La culture aborigène ne se limite pas aux images du lancer de boomerang, d’un aborigène soufflant dans un Didjeridoo ou de quelques tableaux se vendant à des millions de dollars dans les plus grandes galeries du monde. Cette culture vieille de 50 000 ans a beaucoup à nous apprendre, Caroline Simon a fait un superbe travail de recherche et d’étude pour vous faire mieux comprendre quelques aspects de cette culture.

Au travers de ces 2 articles, essayons de voir un peu comment nous Européens avons modifié notre regard sur le reste du monde en général et sur les peuples aborigènes d’Australie en particulier.

Après cette petite remise en question, dite « séquence relativisation », nous ferons un point général sur ce que nous connaissons/croyons connaître de leurs cultures sachant que le sujet est très vaste, et que le mieux est de se plonger dedans… en allant « Down Under » bien évidemment, et surtout pas en visionnant « Kangourou Jack » et sa mémorable scène de chameaux victimes d’hyperflatulences…

Changement de ton et retrouvailles

Thomas Johnson, qui a recueilli un grand nombre de textes aborigènes au sein de son ouvrage Paroles Aborigènes, a écrit en guise d’introduction à son livre qu’il était grand temps que nous regardions et écoutions ce que les premiers habitants du continent australien avaient à nous montrer et à nous raconter, ceci avec leur accord, bien entendu.

Leurs cultures figurent parmi les plus anciennes, puisque les dernières découvertes font état d’une existence remontant à 60 000 ans environ.
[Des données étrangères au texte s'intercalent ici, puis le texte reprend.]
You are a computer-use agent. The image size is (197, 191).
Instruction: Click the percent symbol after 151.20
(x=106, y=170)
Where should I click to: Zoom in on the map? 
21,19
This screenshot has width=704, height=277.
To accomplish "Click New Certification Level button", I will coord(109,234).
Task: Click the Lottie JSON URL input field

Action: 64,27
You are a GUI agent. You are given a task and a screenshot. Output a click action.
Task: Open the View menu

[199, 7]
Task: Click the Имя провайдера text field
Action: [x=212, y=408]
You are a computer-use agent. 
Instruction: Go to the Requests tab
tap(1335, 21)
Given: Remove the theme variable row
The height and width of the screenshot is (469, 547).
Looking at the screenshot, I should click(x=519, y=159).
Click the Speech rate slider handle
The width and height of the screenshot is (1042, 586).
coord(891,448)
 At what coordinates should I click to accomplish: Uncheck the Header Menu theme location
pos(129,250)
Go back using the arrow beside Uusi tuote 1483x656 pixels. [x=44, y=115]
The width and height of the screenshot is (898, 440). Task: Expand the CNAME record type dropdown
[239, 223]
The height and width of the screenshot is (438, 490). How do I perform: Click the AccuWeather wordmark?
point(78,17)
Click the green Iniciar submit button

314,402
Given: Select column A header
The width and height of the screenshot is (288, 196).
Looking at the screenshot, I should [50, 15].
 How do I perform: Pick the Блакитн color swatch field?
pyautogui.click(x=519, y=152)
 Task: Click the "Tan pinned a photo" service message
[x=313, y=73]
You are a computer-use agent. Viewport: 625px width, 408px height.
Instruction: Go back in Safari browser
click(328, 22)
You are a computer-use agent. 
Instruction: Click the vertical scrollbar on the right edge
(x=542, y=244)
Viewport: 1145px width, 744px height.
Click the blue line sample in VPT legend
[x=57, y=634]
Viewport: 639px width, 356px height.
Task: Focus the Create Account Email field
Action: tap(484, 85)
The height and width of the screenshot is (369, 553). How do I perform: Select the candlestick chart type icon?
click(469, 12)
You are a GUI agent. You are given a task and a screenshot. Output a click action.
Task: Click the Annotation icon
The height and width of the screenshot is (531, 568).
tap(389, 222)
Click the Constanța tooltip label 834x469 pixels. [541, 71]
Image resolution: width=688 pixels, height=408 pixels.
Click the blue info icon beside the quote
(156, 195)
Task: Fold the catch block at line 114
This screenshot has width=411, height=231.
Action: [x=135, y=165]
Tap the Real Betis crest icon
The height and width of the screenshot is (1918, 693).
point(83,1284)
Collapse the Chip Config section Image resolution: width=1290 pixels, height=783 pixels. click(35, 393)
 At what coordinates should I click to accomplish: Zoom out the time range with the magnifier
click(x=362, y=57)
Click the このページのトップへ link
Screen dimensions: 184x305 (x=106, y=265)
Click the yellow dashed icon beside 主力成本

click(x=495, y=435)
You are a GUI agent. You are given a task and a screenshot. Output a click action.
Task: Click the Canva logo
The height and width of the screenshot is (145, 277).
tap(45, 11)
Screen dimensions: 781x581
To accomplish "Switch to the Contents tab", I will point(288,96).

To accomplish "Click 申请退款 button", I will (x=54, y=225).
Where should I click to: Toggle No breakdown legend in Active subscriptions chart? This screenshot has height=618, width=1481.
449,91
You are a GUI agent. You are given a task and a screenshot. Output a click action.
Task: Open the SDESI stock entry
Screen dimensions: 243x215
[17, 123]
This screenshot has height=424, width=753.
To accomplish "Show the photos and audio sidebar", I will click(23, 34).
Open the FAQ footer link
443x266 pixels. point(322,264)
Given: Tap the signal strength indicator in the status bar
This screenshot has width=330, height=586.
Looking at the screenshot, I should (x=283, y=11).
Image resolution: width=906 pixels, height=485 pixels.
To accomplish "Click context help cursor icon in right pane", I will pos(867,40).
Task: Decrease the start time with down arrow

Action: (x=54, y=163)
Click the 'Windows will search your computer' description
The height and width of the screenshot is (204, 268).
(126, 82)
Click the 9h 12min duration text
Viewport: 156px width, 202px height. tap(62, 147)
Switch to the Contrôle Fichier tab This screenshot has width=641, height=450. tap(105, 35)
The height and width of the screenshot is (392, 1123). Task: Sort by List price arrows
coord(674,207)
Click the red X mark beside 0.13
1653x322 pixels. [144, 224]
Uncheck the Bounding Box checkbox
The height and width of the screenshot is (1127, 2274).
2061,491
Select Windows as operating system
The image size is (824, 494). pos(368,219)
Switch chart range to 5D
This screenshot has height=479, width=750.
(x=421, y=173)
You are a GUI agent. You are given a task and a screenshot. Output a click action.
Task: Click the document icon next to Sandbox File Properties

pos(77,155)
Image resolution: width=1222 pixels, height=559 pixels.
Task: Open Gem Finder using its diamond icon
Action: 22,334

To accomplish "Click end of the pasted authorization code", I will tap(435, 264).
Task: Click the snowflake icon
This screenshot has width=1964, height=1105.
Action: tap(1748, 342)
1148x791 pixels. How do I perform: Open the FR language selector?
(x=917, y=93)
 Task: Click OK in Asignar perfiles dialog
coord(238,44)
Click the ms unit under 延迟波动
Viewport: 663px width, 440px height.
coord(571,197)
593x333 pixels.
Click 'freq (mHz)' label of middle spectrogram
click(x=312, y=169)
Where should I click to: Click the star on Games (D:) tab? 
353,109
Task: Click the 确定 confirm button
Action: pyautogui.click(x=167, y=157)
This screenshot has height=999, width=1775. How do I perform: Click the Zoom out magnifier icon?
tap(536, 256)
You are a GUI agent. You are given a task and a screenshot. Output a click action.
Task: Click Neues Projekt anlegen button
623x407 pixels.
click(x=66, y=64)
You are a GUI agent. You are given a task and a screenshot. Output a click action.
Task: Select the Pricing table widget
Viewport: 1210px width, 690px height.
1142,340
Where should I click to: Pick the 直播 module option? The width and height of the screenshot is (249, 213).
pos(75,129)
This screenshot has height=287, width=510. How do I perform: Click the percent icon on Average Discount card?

D’où leur nom européen qui signifie littéralement “depuis l’origine” en Latin.

Art Aborigéne
Art Aborigéne

Aujourd’hui, l’art aborigène est très à la mode en Occident. Pourtant, comme on l’a vu à travers la rubrique « Histoire », certains Whitefellas ont bien failli les éradiquer tant physiquement que culturellement, à partir de 1770 lorsque l’administration européenne nomma l’Australie Terra Nullius et lorsque par conséquent, Aborigènes et Insulaires du Détroit de Torres furent privés de toute existence officielle. C’est seulement deux siècles plus tard, en 1967, qu’on leur accorda la citoyenneté.

Le point de vue occidental a donc bien changé. Jetez un œil à cette définition du terme Australian, trouvée dans cette édition de 1928 du Webster’s New English Dictionary (dictionnaire nord-américain) :

« Australian : An aborigine of Australia or native “blackfellow”. The Australians are of medium or tall structure, poor muscular development, and a chocolate-brown or black colour. They are dolichocephalic and of low cranial capacity, with negroid features but with coarse, wavy and abundant hair and beard. They are of low intelligence, but docile and light-hearted in disposition, and of unusual keenness of sense. In culture, they are among the lowest races of mankind, and they are ignorant even of the use of the bow and arrow, though possessing a unique weapon in the boomerang.

Ethnologists have variously allied them to the Melanesian, Dravidian and Negro races. Their languages are generally considered to form an isolated family.”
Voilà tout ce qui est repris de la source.